### Aim of the task
Put the lines of the records into a JSON list of strings, one string per line, omitting blank lines. Begin at the line that contains "Given: Open the" and stop after the line that contains "Action: coord(197,501)".

### Record extracts

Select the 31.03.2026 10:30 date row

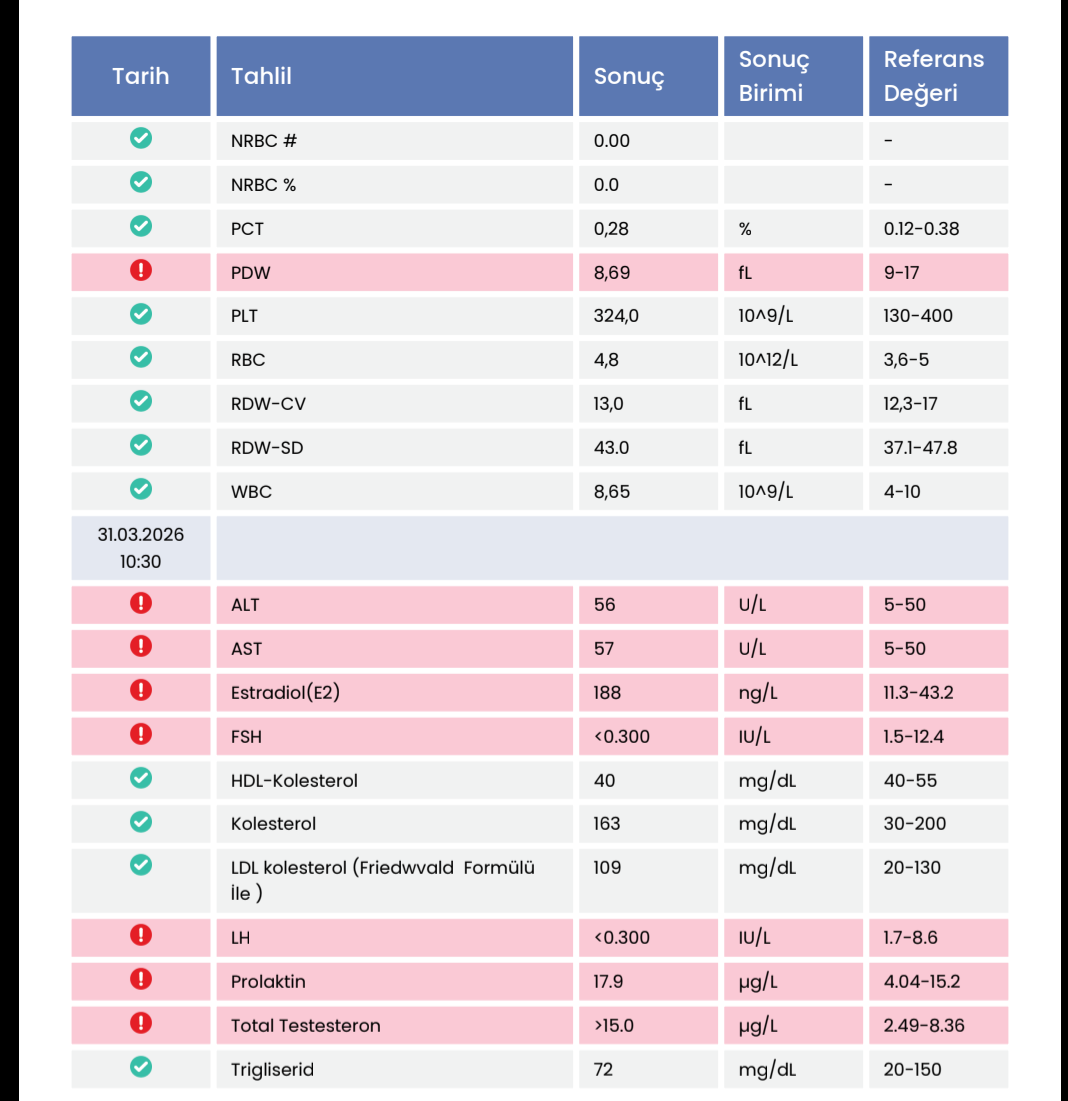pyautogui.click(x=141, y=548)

---

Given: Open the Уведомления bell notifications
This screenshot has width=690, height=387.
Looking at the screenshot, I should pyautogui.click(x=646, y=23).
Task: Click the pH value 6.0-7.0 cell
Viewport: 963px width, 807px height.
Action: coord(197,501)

### Written solution
[
  "Given: Open the Уведомления bell notifications",
  "This screenshot has width=690, height=387.",
  "Looking at the screenshot, I should pyautogui.click(x=646, y=23).",
  "Task: Click the pH value 6.0-7.0 cell",
  "Viewport: 963px width, 807px height.",
  "Action: coord(197,501)"
]